The study results do not mean that laboratories should think right away about switching methods if they are showing a bias, Dr. Nichols says. Instead, “Laboratories should take note of this and discuss it with their clinicians and determine what the impact is on their patient population.”

In response to the study, Jeannine Holden, MD, Beckman Coulter’s chief medical officer, says lipemia is potentially an issue for any assay with a turbidimetric readout, not just HbA1c, and the study results Dr. Yip and colleague obtained are consistent with Beckman Coulter’s instructions for use for its HbA1c assay.

HbA1c assays are challenging in many respects, she says, and each of the common assay types has its benefits and drawbacks. “Immunoassays are generally more resistant to variant hemoglobins, so they may be preferable in areas with higher prevalence, and they don’t require a separate, dedicated instrument.”

Lipemia is underappreciated as a source of interference, Dr. Holden says. “In general, clinician awareness of lipemia as a potential interfering substance for assays is low, so laboratorians need to consider it when reporting any turbidimetric assay, not just HbA1c. Clinicians may also be unaware of the impact of red cell turnover on HbA1c results regardless of the assay type,” she adds, “and unlike lipemia, accelerated red blood cell turnover may be difficult to detect.”

Does Roche recommend the cautionary note suggested in the study? Günter Trefz, PhD, head of homogeneous immunoassay development, R&D Germany, Roche Diagnostics, points to the cautionary note on the Cobas c501Tina-quant package insert and notes that the limitations section clearly states: “Lipemia (Intralipid): No significant interference up to an Intralipid concentration of 600 mg/dL. There is poor correlation between triglycerides concentration and turbidity.”

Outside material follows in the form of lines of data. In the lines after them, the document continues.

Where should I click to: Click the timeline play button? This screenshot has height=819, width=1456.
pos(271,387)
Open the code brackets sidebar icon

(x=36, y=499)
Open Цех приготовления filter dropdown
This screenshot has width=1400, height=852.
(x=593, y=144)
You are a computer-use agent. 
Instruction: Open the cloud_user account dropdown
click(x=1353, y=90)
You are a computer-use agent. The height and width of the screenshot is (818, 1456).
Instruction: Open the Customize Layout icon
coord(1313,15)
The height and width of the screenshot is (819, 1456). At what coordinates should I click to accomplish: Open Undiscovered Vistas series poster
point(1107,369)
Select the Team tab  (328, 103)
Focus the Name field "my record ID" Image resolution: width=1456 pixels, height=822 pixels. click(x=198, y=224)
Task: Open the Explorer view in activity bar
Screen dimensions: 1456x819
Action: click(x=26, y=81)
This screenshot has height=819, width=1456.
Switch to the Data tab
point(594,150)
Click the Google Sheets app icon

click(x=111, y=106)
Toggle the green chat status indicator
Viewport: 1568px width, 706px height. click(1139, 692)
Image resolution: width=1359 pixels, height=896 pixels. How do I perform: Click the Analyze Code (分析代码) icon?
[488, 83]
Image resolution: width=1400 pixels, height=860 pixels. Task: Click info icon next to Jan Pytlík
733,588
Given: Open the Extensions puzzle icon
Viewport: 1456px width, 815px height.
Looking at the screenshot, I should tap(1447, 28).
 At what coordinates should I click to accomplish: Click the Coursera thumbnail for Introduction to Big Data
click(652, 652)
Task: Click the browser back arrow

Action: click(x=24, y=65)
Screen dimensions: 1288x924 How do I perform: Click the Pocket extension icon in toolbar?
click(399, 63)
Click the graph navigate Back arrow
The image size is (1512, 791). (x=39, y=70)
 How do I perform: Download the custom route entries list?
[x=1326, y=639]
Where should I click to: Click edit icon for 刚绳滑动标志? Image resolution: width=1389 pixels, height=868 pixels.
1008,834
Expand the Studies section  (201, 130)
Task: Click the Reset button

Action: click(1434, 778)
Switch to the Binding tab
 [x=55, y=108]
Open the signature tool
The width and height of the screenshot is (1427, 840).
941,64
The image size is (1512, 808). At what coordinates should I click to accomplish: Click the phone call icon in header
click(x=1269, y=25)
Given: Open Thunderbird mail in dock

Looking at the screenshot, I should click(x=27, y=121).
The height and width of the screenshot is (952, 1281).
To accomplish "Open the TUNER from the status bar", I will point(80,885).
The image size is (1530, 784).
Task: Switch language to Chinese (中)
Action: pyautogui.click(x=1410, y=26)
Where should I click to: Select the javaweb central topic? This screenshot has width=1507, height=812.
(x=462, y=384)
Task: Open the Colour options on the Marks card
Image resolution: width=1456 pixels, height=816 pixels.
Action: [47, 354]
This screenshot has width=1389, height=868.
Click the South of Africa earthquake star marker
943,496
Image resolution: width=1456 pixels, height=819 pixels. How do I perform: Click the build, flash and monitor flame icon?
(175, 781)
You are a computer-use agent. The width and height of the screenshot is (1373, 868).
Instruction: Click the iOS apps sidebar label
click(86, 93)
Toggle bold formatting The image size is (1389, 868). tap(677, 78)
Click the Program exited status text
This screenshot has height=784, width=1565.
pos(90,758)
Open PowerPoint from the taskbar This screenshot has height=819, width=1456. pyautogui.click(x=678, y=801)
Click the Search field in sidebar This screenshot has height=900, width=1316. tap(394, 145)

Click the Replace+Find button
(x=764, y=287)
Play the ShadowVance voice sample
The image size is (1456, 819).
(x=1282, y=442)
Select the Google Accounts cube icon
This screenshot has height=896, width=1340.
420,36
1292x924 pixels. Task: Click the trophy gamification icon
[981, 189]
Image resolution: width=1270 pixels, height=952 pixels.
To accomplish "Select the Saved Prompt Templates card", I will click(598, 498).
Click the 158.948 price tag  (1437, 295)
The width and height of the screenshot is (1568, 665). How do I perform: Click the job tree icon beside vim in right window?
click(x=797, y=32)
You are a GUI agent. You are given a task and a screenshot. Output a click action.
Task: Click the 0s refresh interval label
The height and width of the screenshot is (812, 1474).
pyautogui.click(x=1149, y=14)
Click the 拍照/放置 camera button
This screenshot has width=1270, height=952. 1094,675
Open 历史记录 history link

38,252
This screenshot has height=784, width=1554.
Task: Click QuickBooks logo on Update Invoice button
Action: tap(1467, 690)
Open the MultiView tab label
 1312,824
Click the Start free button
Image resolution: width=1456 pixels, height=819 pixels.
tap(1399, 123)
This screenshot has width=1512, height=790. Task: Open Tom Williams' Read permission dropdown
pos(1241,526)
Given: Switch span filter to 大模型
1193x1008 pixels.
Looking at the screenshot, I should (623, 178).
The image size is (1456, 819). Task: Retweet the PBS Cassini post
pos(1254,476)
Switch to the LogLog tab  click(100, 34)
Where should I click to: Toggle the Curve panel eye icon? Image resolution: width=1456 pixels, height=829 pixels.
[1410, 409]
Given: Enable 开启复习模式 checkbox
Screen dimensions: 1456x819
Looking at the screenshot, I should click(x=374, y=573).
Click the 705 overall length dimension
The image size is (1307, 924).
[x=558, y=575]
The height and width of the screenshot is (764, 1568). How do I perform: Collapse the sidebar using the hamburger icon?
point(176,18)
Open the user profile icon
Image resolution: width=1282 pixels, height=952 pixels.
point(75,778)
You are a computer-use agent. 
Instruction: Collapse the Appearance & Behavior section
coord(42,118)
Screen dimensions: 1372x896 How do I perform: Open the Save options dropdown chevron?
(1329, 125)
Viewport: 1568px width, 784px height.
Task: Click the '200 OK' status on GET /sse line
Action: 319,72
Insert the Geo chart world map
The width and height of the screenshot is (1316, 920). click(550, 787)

“According to internal statistical data, the number of samples with an L-index greater than 200 mg/dL is less than 0.1 percent,” Dr. Trefz tells CAP TODAY. The number of samples with L-index greater than 500 mg/dL has been shown to be less than 0.02 percent in another study (Mainali S, et al. Pract Lab Med. 2017;8:1–9). “Therefore, it is rare to have samples with an L-index at or above 600 mg/dL.”

The company refers users to the NGSP website (ngsp.org/factors.asp) for full details, but says, “High-performance liquid chromatography methods for determination of HbA1c may be resistant to lipemia, but HPLC users must be aware of potential hemoglobin variant interference which exists at a higher prevalence and leads to inaccurate % HbA1c values.”

Roche also raises a question about the difference between the study’s methodology and CAP Surveys. “In this study, there appears to be a problem with how zero lipemia samples were measured. The baseline for zero lipemia samples appears to have been measured with an HPLC or CE method, resulting in bias with the Roche Tina-quant method. This finding is not seen in CAP Surveys, where the Roche Tina-quant method shows no significant bias. The correct procedure to detect lipemia interference would be to baseline each assay individually with the zero lipemia sample.”

Dr. Yip is continuing his research on lipemia interference by studying larger numbers of HbA1c samples on the various platforms. In the meantime, he says, “Laboratories need to be aware that this interference may occur, especially if they’re using a photometric-based method. And they should talk to the manufacturers about how they can approach the potential interference.”

Anne Paxton is a writer and attorney in Seattle.